Söylemesi çok acı, yazması daha acı: “En çok biz Milliyiz...” diye oy toplayanlar sonunda Türk vatandaşlığını veresiyeye düşürdüler.
Önce fiyat kırıldı.
Vatandaşlık ucuzladı.
Şimdi veresiye.
Dış borca bağımlı büyüme yolunu marifet sayıp krize ‘gel gel’ yapıldığı günlerde de ekonominin can damarı döviz akışına bağlıydı. Yabancılar döviz getirsinler diye Türk vatandaşı olabilme koşulu 1 milyon dolardı. 1 milyon doları peşin verip, Türkiye’nin herhangi bir şehrinden daire alana “Türk vatandaşlığı kimliği” sunuluyordu.
Tarih, çok eski değil.
2017 yılıydı.
Tarifeye dikkat edin:
Peşin 1 milyon dolar.

★★★

Seçim propagandası sırasında oyları bize verin, biz Türkiye ekonomisi uçuracağız, şöyle yapacağız, böyle yapacağız deyip durdular.
Seçimler oldu.
Kazandılar.
Türkiye uçamadı.
Tersine çakıldı.
“Hain ABD, milli paramıza dolar atağı yaptırdı” diyerek kusuru hiç kendi yaptıklarında aramadılar.
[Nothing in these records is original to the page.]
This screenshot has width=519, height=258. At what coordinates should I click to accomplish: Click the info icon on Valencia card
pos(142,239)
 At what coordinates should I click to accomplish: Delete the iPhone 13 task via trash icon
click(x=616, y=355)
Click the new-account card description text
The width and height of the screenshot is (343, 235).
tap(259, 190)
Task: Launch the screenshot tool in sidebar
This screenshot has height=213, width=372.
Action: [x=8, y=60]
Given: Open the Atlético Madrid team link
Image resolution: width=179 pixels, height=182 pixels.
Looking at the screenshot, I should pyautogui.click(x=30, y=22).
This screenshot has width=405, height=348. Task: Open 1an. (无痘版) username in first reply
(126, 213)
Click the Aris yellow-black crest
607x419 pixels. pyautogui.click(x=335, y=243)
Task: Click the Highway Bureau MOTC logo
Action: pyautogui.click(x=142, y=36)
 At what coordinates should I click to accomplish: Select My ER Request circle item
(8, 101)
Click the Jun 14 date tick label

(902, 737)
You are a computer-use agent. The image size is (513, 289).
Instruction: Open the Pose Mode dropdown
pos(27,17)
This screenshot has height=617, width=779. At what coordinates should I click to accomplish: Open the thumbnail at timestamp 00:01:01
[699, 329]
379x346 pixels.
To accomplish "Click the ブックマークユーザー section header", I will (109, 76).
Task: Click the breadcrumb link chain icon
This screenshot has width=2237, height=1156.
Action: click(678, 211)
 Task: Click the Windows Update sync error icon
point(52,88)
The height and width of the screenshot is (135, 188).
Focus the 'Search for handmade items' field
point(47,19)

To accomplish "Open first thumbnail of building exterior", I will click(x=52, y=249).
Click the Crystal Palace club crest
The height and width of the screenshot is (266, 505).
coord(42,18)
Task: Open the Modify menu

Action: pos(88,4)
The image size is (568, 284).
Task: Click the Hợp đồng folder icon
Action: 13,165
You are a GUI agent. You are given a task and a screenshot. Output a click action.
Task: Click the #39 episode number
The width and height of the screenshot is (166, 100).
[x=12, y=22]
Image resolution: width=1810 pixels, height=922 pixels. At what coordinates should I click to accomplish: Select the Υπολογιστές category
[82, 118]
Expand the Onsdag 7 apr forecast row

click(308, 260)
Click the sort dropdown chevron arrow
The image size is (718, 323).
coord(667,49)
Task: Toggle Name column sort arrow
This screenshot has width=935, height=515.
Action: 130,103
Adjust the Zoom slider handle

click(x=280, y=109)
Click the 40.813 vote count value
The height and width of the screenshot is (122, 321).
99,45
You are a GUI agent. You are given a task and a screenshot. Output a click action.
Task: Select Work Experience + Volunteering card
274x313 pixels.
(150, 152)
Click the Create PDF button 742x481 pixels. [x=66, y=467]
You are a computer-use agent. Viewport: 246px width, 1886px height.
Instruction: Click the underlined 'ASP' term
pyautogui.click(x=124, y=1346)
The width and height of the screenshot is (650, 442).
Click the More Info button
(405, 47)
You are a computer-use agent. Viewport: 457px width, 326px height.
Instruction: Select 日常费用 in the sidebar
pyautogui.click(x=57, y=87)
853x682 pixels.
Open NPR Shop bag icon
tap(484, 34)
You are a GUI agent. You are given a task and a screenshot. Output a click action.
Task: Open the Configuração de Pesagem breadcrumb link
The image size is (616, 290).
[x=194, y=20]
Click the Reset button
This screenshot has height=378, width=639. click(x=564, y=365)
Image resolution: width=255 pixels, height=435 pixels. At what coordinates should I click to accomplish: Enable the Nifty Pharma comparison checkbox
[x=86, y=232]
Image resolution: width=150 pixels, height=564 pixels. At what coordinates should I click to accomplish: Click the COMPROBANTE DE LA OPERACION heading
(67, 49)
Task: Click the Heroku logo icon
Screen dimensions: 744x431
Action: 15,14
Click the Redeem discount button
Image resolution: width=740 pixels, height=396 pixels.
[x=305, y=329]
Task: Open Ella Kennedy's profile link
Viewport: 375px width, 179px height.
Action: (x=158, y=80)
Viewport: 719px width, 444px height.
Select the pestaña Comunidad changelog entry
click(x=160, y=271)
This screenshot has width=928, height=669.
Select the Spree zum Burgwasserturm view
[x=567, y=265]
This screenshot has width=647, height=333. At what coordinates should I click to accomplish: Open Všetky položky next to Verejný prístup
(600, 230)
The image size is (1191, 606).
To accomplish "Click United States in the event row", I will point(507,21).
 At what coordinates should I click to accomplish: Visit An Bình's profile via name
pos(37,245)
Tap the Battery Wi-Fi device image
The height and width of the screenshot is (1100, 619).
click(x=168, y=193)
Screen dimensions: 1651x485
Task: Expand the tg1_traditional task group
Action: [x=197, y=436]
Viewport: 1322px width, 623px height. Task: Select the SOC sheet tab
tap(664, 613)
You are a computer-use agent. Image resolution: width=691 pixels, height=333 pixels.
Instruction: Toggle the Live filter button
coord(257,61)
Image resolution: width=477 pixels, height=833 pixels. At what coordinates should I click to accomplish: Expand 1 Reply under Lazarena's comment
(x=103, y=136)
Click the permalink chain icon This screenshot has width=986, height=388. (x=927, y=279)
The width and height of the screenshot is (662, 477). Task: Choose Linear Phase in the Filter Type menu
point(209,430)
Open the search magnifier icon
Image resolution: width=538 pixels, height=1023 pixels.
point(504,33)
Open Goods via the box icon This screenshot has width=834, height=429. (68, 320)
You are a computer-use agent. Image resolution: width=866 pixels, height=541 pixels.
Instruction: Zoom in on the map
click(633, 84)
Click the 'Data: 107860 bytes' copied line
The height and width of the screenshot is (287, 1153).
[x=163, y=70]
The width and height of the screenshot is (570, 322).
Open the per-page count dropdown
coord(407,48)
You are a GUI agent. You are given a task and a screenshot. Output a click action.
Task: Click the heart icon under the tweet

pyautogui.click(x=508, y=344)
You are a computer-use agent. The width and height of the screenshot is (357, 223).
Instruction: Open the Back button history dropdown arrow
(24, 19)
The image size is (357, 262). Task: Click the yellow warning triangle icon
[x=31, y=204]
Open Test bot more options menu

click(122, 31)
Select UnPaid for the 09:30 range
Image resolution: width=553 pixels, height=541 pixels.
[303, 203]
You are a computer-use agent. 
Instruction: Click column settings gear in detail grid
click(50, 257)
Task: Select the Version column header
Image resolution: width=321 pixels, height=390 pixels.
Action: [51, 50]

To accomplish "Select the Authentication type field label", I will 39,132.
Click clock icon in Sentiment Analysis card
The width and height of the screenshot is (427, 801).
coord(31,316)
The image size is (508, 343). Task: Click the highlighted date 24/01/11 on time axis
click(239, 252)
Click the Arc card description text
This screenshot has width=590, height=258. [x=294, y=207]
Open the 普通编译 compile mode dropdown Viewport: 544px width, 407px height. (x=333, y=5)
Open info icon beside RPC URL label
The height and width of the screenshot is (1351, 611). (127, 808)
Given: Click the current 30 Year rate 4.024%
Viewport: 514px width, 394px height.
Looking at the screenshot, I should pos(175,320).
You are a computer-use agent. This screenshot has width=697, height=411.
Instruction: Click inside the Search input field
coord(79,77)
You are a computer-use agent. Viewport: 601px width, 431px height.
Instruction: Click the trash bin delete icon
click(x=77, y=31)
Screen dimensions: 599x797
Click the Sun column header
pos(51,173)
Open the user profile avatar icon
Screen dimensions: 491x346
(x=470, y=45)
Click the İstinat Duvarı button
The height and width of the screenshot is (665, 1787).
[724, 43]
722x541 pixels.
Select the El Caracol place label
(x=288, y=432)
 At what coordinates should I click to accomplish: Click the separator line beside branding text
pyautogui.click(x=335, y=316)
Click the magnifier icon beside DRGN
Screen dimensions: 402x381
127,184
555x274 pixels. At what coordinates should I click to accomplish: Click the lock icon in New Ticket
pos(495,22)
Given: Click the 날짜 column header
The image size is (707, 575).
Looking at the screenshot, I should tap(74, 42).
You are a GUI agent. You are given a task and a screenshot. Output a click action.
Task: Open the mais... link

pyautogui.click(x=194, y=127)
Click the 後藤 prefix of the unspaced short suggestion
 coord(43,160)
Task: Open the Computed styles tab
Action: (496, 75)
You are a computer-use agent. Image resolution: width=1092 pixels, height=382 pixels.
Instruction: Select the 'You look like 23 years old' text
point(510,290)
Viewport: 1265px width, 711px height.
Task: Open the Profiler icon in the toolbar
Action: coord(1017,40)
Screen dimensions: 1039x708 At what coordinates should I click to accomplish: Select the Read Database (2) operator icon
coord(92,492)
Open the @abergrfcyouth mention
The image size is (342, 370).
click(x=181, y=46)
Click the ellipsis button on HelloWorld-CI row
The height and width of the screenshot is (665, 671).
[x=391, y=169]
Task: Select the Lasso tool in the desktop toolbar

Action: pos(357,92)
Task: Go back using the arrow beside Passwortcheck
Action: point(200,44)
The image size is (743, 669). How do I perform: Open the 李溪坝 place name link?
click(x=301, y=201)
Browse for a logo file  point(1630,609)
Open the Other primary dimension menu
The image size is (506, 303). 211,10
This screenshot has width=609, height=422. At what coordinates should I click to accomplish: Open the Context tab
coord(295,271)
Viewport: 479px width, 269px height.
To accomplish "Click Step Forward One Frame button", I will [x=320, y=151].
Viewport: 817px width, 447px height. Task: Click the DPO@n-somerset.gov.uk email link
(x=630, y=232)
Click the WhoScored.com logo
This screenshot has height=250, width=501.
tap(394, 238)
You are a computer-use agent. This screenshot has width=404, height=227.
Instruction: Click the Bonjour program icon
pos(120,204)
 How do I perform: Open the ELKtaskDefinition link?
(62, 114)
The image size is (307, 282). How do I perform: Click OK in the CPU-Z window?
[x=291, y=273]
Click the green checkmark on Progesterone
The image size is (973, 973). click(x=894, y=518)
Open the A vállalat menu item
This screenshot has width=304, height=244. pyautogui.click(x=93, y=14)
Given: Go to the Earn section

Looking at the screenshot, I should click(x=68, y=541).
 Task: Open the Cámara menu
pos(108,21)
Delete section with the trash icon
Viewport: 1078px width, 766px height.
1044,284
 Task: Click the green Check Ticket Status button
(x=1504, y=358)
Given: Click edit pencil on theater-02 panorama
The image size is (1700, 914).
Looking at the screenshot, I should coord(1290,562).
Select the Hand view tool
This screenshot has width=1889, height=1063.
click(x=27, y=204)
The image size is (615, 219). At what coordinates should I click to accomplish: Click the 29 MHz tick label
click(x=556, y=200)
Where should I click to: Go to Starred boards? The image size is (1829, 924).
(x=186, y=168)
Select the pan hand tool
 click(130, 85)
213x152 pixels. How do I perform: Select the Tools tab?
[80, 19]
Türkiye 16 yıl sonra yine döviz sıkıntısına düştü. Vadesi gelen dış borç da dağ olmuştu. Yabancı finans çakallarına 2017 yılında verdikleri dış borcun karşılığı 25 milyar dolar sadece faiz için ödeyen Türkiye, 2018 kriziyle faizleri dolar bazında yüzde 2.5- 3 düzeyinden yüzde 6-7’ye çıkarınca ülkemizin yıllık dış borcunun faiz yükü 40 milyar dolara dayandı.
Bu da kesmedi.
Çünkü konut sektörü ağır sancıdaydı. Konut balonu patlamasın ve döviz gelsin diye Türk vatandaşlığını ucuzlatma yoluna sarıldılar. 1 milyon dolar getirip konut alma tarifesini, 250 bin dolara düşürdüler.
Tarih:
2018’in başıydı.
Tarifeye dikkat:
250 bin dolara indi.

★★★

Bu da kesmedi.
Kim bulduysa; “eskiden peşin para getirene Türk vatandaşlığı veriyorduk, şimdi söz verene de verelim.” çözümünü önerdi. Türk Vatandaşlığı Kanunu’na göre düzenlenen yönetmenlik yine değişti.
Tarih:
2018’in son ayı oldu.
Bir yabancı, notere gidip “ev alacağım” sözü verdiğini gösterip noterden imzalı kağıt getirince ona Türk vatandaşlığı verilecek.
Tarifeye dikkat:
Para verme.
Söz ver.
Alıcı ol, sonra öde.
Yapılanın adı veresiye.
“Konut balonu patlar da sektör çökerse altında siz de kalırsınız” diye korkutuyorlar mı ne?

KALEMİN GÖR DEDİĞİ

Bak bana para verdiler övünmesi!


İktidar destekçisi gazete birinci sayfadan manşet haber yazmış. Diyor ki: Türk ekonomisine güven rekoru. Dev halka arza 118 nitelikli yatırımcıdan 2.5 kat talep geldi. Ne olmuş? Konut şirketlerinin satamadıkları konutlar, bankalara ipotekli. İşte bu ipotekli konutları; Varlığa Dayalı Menkul Kıymet (VDMK) saymış;  3 milyar 150 milyon TL nominal değerli, 5 yıl vadeli, 3 ayda bir sabit kupon ödemeli VDMK çıkarmışlar. 118 nitelikli alıcı çıkmış. Kim bu nitelikli alıcılar?  Nedense isimleri yok. ABD, İngiliz bankaları, Londra’daki Yahudi para babaları mı, onların Türkiye’deki uzantıları mı? VDMK alarak aslında Türkiye’ye yükselen faizler üzerinden borç vermiş oluyorlar. VDMK çıkarmak, borçlanma ve Merkez Bankası’nın para basıp banklara aktarması, bu yolla da sancılı konut şirketlerine doping yapılması... Yüksek faizle borç para bulmanın adı: “ Bak bana güveniyorlar, para verdiler” övünmesi oldu. İktidar gazetesi haberinde yalan söyleme var.